* _REQUIREMENTS_
Duplicate the records from the line containing "Given: Mark Rename master branch to main done" to the line containing "Looking at the", inclusive, and reproduce only those lines without any change.

* _RECORD EXTRACTS_
◆ ◆ ◆
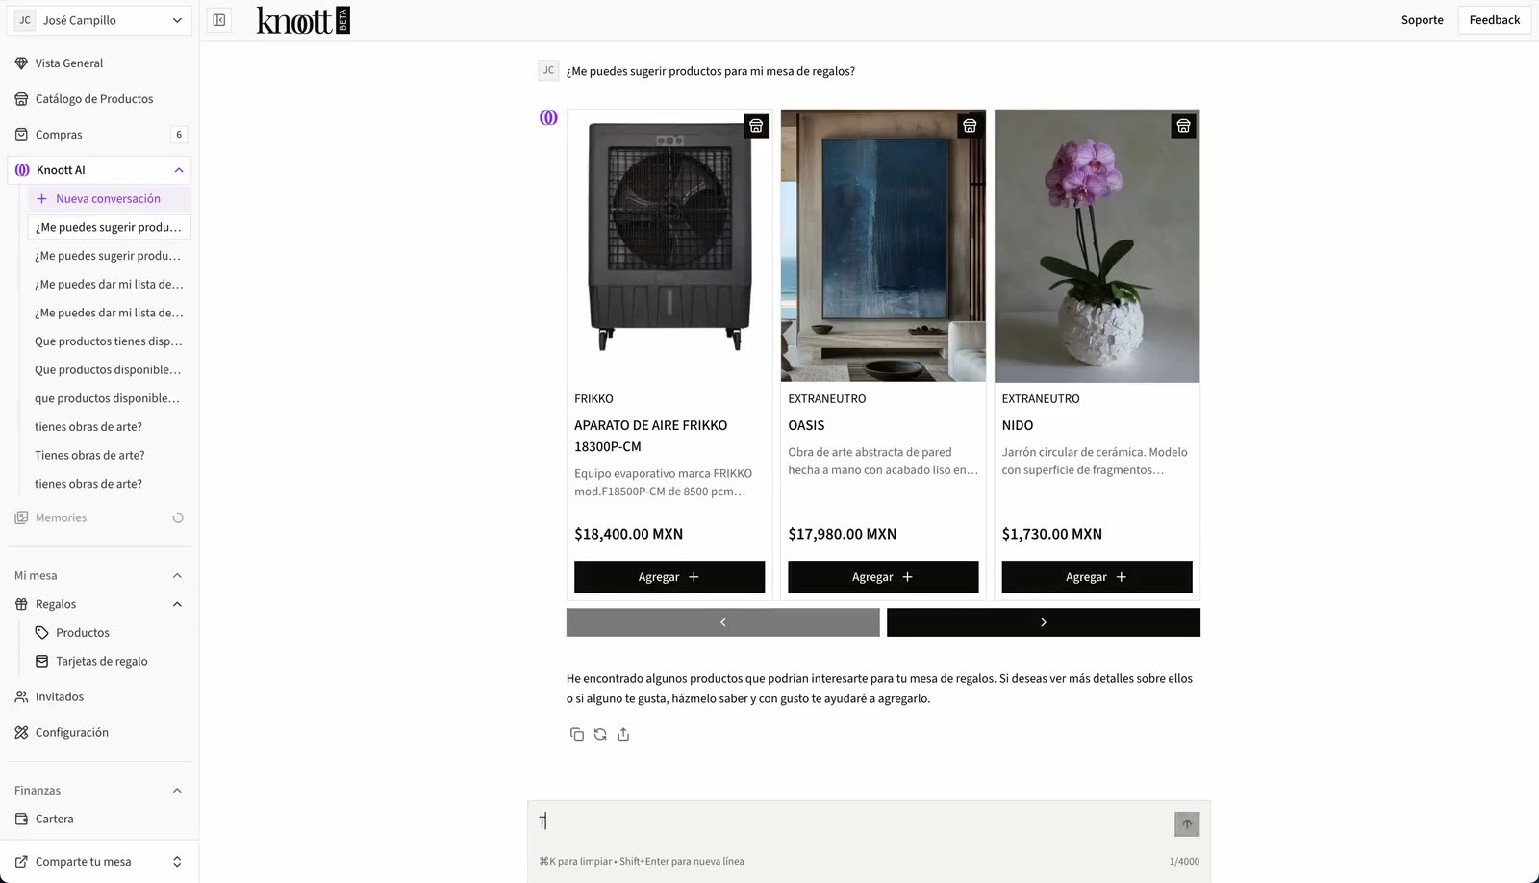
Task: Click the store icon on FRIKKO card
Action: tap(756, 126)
◆ ◆ ◆
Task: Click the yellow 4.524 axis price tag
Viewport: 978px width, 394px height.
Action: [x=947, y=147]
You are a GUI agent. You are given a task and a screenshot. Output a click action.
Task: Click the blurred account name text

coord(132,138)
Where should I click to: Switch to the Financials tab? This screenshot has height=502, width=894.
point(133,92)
◆ ◆ ◆
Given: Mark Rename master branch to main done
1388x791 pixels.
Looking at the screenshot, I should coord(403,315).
◆ ◆ ◆
* _RESULT OF THIS EXERCISE_
Given: Mark Rename master branch to main done
1388x791 pixels.
Looking at the screenshot, I should coord(403,315).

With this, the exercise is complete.